The complaint by Sue and Bill Gutteridge follows concern about the shorter school day for pupils with special needs.

The Gutteridges complained to Michael Doig, the school’s head, that they learnt of the delay in their daughter Anne’s return only after the start of the summer holidays. “We can only assume that you deliberately did not (let parents know) in an attempt to present us with a fait accompli and avoid a possibly difficult confrontation.”

They said that if Anne had been embarking on Higher courses, as she would if she were a mainstream pupil, she would not have been told to stay at home. How did depriving some pupils of education “accord with North Lanarkshire’s ‘Raising Achievement for All’ strategy which is supposedly concerned with ensuring genuine equality of opportunity?” Ray Murphy, a North Lanarkshire education officer, said staff at the Cumbernauld communication disorder unit would be attending a course on therapeutic crisis intervention, which had been finalised only in mid-June. Achieving the council’s aims of high quality education included giving staff access to appropriate in-service opportunities.

But the Gutteridges replied: “Is it really too much to ask that if teachers want to undertake extra training, they use some of their 65 leave days to do so?”

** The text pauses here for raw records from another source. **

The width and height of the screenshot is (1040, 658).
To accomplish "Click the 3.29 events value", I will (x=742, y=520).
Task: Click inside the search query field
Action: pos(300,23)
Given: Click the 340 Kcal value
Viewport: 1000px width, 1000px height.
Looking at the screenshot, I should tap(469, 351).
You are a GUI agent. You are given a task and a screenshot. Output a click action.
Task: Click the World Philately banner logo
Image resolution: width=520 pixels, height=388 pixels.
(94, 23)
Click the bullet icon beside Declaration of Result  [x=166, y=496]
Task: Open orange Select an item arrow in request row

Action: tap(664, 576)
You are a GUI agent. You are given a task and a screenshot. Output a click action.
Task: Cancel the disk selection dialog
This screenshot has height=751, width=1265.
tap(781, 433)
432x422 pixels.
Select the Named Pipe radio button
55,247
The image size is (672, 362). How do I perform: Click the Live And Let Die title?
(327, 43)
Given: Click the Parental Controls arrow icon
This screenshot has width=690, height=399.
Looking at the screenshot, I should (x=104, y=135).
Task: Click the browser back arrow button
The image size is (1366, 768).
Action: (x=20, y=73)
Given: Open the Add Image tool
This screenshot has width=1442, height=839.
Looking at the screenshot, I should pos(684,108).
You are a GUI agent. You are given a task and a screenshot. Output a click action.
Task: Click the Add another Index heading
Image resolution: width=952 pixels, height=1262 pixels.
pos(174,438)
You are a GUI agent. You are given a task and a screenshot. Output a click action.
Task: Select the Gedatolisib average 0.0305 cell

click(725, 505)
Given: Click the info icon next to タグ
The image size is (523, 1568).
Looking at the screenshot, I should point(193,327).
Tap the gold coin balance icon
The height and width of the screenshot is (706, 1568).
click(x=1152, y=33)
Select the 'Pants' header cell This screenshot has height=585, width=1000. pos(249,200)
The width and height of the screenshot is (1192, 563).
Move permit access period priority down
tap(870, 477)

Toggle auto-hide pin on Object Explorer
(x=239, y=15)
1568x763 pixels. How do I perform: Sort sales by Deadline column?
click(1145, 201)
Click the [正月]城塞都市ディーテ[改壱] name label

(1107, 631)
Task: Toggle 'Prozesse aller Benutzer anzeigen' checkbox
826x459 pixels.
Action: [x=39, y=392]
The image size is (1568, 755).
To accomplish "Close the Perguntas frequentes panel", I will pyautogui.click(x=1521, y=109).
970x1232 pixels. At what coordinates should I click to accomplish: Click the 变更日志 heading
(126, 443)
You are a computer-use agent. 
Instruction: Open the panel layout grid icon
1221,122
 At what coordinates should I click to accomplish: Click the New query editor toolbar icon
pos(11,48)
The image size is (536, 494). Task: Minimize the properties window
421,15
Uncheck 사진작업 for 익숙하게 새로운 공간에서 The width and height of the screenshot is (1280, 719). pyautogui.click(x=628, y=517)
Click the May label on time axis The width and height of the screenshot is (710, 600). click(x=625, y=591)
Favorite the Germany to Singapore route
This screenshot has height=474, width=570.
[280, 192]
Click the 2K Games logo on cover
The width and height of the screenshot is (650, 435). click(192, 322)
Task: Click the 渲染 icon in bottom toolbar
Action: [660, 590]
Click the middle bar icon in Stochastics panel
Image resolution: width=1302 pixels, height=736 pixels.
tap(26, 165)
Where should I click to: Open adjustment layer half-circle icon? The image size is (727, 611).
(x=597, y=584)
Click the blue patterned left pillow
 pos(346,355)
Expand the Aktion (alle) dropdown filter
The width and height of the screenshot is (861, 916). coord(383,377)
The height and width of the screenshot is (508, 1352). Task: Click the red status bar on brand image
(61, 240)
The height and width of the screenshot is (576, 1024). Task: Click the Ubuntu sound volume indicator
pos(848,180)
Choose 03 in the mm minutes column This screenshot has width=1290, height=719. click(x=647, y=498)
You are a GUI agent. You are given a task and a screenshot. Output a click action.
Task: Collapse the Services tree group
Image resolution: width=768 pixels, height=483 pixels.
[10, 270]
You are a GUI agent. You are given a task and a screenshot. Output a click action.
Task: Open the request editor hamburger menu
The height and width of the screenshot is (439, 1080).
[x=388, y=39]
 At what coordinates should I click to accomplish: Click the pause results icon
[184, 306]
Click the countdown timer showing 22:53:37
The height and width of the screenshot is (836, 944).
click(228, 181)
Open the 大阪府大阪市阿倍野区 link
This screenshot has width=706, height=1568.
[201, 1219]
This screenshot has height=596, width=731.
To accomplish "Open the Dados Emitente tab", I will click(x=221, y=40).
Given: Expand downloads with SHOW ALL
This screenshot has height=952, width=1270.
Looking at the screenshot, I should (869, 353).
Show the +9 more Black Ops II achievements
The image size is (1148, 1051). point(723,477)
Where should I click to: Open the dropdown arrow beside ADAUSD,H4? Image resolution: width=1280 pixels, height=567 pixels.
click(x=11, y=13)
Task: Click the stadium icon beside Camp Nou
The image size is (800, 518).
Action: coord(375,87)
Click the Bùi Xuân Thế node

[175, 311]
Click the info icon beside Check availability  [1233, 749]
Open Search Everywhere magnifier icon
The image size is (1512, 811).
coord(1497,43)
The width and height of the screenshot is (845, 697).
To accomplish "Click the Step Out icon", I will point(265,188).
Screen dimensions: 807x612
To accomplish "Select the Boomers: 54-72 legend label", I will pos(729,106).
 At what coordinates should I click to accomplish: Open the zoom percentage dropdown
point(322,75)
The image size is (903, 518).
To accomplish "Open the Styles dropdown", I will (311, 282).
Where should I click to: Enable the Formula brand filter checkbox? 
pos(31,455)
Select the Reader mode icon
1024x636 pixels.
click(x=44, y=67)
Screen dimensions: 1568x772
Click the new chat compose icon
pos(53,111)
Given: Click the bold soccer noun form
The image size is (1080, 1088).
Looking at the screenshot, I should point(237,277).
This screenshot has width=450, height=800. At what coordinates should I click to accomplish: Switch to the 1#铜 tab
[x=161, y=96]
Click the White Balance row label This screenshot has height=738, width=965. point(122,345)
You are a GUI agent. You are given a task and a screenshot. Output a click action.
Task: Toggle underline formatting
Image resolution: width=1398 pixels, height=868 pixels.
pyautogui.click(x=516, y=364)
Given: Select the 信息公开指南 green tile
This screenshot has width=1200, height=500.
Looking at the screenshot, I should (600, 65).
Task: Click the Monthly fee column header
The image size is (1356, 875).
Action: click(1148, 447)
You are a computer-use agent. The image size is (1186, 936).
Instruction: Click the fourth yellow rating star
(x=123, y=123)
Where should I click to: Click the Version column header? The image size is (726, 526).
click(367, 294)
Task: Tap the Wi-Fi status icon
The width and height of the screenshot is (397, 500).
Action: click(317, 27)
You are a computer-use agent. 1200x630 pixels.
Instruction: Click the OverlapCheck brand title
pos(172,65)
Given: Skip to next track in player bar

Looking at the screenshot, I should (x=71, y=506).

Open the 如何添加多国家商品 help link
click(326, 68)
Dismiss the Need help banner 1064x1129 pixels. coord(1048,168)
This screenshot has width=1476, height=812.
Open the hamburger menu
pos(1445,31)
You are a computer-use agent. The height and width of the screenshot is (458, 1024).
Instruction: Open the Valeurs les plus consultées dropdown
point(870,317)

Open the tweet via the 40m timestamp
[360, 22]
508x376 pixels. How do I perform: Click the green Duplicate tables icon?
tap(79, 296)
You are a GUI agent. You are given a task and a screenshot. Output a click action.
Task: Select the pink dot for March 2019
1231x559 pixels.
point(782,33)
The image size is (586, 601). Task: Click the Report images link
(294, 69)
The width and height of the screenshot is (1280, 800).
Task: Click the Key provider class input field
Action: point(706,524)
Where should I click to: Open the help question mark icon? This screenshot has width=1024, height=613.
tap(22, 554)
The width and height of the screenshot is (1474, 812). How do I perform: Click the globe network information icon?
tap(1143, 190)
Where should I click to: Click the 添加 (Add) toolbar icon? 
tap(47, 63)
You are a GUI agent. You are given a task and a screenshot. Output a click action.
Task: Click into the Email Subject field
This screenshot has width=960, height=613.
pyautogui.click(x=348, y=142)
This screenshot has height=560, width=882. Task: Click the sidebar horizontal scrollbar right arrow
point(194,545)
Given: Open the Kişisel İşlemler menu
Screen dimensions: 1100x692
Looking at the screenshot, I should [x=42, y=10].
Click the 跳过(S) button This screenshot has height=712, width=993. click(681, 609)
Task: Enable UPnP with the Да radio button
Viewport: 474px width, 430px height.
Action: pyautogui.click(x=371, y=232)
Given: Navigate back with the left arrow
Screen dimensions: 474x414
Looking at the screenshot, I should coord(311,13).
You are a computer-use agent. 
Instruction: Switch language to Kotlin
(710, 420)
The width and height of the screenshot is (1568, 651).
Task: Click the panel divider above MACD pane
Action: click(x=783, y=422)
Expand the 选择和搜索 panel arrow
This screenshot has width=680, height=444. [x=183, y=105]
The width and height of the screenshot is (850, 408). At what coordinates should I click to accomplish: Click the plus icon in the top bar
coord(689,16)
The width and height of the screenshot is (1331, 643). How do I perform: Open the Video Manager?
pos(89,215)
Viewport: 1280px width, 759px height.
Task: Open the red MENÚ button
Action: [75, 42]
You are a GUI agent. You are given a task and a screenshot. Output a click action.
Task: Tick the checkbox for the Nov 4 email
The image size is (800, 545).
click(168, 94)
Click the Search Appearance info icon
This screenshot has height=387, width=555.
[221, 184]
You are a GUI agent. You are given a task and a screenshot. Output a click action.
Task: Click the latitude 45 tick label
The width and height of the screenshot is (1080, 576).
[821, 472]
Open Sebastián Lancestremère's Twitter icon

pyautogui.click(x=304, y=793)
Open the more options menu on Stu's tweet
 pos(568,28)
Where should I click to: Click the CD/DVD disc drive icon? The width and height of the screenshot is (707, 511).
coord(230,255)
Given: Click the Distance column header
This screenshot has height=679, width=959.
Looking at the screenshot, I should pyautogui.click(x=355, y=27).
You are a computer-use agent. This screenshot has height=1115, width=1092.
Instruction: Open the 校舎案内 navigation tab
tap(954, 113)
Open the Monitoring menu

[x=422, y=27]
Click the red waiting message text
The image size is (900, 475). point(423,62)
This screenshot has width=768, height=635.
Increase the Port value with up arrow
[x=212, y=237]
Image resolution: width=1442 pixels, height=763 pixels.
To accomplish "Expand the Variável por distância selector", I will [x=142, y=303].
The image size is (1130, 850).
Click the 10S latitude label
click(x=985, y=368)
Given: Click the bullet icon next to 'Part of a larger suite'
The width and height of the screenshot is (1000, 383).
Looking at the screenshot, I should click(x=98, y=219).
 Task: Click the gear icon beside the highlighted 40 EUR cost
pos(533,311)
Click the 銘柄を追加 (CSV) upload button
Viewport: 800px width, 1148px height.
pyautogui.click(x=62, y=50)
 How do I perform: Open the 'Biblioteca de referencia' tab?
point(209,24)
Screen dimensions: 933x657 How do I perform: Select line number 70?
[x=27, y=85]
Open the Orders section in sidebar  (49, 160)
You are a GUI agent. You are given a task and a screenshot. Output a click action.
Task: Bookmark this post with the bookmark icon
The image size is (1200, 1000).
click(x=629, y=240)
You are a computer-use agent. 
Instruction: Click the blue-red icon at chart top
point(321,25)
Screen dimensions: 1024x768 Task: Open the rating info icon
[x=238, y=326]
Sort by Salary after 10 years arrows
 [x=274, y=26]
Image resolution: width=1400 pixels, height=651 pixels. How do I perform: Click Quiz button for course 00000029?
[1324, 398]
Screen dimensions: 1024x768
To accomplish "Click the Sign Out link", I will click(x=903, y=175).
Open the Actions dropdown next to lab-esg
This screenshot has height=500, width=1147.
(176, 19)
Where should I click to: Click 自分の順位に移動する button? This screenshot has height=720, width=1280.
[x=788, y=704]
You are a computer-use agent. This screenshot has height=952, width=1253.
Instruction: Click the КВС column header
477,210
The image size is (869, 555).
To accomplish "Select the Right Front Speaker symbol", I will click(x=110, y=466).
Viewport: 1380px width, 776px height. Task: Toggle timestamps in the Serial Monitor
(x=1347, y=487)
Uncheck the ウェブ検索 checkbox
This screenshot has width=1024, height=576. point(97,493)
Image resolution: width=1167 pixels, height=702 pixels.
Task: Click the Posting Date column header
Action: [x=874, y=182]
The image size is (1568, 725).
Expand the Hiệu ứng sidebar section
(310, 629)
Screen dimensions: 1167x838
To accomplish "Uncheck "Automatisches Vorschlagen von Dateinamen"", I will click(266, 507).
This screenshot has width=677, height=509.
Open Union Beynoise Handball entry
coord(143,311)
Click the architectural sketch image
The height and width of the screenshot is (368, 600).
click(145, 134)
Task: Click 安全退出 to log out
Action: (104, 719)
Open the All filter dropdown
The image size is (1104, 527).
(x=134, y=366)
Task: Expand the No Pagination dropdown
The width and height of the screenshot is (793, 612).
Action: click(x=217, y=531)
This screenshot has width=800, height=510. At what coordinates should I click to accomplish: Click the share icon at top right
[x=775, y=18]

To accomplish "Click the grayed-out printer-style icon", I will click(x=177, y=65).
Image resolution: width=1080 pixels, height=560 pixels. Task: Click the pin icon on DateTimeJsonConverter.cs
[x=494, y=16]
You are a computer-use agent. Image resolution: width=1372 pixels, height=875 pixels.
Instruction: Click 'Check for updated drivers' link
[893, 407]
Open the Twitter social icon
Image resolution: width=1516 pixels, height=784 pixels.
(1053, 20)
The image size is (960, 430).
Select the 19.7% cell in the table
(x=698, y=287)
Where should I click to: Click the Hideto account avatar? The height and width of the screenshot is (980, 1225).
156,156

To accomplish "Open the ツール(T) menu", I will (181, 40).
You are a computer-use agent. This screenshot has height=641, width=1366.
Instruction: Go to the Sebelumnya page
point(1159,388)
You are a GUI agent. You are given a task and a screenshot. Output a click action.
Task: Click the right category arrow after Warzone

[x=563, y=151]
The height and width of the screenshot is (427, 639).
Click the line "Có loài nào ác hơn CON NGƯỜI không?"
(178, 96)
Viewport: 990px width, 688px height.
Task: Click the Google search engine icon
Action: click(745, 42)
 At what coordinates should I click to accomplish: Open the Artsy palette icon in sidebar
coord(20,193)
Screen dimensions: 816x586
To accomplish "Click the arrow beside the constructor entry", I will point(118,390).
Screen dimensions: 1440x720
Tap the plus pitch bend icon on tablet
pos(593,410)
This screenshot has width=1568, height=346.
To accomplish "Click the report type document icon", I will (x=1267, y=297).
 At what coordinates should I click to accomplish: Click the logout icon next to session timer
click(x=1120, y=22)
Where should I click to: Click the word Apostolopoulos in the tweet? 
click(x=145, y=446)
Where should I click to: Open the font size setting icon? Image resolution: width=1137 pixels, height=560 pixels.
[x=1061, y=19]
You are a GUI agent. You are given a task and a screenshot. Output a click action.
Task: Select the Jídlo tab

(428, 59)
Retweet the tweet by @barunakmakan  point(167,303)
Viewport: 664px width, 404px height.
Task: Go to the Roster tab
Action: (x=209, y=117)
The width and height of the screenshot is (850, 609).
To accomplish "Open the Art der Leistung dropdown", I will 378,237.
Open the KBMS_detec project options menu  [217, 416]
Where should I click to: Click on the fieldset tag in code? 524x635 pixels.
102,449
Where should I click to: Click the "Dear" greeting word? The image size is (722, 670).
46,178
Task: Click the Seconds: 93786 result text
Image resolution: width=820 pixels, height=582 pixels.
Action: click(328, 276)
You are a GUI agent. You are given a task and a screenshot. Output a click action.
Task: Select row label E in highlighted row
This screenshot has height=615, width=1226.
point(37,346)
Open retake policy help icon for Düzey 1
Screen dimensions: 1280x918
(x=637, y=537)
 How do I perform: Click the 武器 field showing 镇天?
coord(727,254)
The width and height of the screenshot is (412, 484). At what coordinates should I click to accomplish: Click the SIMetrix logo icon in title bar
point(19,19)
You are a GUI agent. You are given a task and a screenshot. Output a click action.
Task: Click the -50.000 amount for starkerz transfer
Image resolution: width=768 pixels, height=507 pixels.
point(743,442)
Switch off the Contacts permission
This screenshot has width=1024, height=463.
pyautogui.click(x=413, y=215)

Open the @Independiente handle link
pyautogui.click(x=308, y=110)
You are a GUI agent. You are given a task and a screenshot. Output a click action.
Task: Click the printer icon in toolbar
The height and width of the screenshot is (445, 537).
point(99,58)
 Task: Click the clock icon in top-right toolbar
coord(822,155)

Paul Dumbleton, chair of Glencryan school board in Cumbernauld, argued in the TES Scotland in June that pupils at special schools were discriminated against by having shorter days. Special schools were the best option for many children, “but at the price of 1,500 lost hours of teaching time” during school life, Mr Dumbleton said.

The Glencryan board has now proposed that North Lanarkshire pilot a longer day for senior pupils. The council has refused, partly because many children have lengthy travel times to school.

The school board will decide on its next step after the holidays but does not rule out legal action.